ID #580 Metabolic reprogramming by MYC drives lipid storage for medulloblastoma maintenance
Flavia Bernardi, Jacob Torrejon Diaz, Irene Basili, Randy Van Ommeren, Veronique Marsaud, Hua Yu, Julie Talbot, Judith Souphron, Emilie Indersie, Antoine Forget, Benjamin Bonneau, Alexane Massiot, Coralie Alcazar, Laurine Figeac, Emma Bonerandi, Valentina Lo Re, Nathalie Planque, Naoji Yubuki, Roberto A Ribas, Marjorie Fanjul, Won-Jing Wang, Jin-Wu Tsai, Ramon C Sun, Kevin Beccaria, Christelle Dufour, Jean-Emmanuel Sarry, Kulandaimanuvel Antony Michealraj, Michael D Taylor, Olivier AyraultAbstract
Background
Medulloblastoma (MB) is the most prevalent malignant pediatric brain tumor, characterized by significant molecular diversity. Among its subgroups, Group 3 (G3) MB, frequently driven by the MYC oncogene, is associated with the poorest clinical outcomes. While transcriptional exploration of MB tumors has been extensively performed, the limited availability of metabolomic data has constrained understanding of the core biological processes sustaining tumor aggressiveness.
Methods
We performed an extensive characterization of primary MB samples using a multi-omic integration approach comprising proteomics and metabolomics.
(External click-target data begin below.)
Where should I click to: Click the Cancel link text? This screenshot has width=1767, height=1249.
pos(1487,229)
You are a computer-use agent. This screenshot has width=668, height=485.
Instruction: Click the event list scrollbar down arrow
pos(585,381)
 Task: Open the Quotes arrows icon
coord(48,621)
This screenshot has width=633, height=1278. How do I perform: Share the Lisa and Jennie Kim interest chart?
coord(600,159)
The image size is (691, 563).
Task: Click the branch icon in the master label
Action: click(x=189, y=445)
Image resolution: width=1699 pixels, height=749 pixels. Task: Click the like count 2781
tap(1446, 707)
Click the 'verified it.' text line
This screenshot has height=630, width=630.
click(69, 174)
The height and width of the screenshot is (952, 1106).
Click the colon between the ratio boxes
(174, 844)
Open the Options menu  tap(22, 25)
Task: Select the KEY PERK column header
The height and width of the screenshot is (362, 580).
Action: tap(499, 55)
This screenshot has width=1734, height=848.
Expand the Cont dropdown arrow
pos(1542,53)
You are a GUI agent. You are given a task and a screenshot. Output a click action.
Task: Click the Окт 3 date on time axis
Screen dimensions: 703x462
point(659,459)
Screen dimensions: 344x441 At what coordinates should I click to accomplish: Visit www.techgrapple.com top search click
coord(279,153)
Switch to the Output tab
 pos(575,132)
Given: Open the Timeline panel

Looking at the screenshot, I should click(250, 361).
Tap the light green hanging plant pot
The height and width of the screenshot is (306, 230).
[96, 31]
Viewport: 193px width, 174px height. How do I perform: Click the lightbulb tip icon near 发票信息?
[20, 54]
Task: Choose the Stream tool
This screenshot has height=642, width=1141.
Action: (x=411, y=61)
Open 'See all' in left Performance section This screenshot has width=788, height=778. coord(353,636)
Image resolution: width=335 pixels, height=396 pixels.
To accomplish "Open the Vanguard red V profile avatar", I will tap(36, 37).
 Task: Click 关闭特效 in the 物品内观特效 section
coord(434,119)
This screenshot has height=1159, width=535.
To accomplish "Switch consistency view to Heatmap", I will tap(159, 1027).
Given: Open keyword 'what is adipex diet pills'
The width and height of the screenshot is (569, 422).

Key findings were validated using cutting-edge technologies, including untargeted lipidomics, MALDI-MSI, and Transmission Electron Microscopy (TEM), on flash-frozen samples and Patient-Derived Xenografts (PDXs). Using an extensive combination of cytofluorometry, imaging, cellular metabolism assays and orthotopic preclinical models, we functionally assessed the cellular phenotypes in-vitro and in-vivo.
Results
Integrated analyses uncovered pronounced metabolic heterogeneity across medulloblastoma, with G3 tumors displaying the greatest diversity. In a subset of MYC-high G3 tumors, we identified a lipid-dependent metabolic program characterized by enhanced de novo lipogenesis, triglyceride synthesis, and the accumulation of lipid droplets (LD). Mechanistically, we show that these cells exhibit a unique dependence on LD-mitochondria communication to fuel fatty acid oxidation (FAO) and oxidative phosphorylation (OXPHOS). Functional perturbation of lipid droplet biogenesis through inhibition of diacylglycerol acyltransferase 1 (DGAT1) disrupted lipid compartmentation, increasing membrane-associated polyunsaturated fatty acids, and triggering ferroptotic cell death by lipid peroxidation. MYC-high G3 models showed heightened dependency on this pathway, and DGAT1 inhibition significantly impaired tumor growth and improved survival in vivo.
Conclusions
This study identifies lipid droplets as both a necessary energy storage unit and critical metabolic defense mechanism in MYC-driven G3 medulloblastoma. Moreover, this work establishes the MYC-DGAT-lipid droplet axis as a targetable vulnerability, providing a strong rationale for metabolism-based precision therapies in high-risk pediatric brain tumors.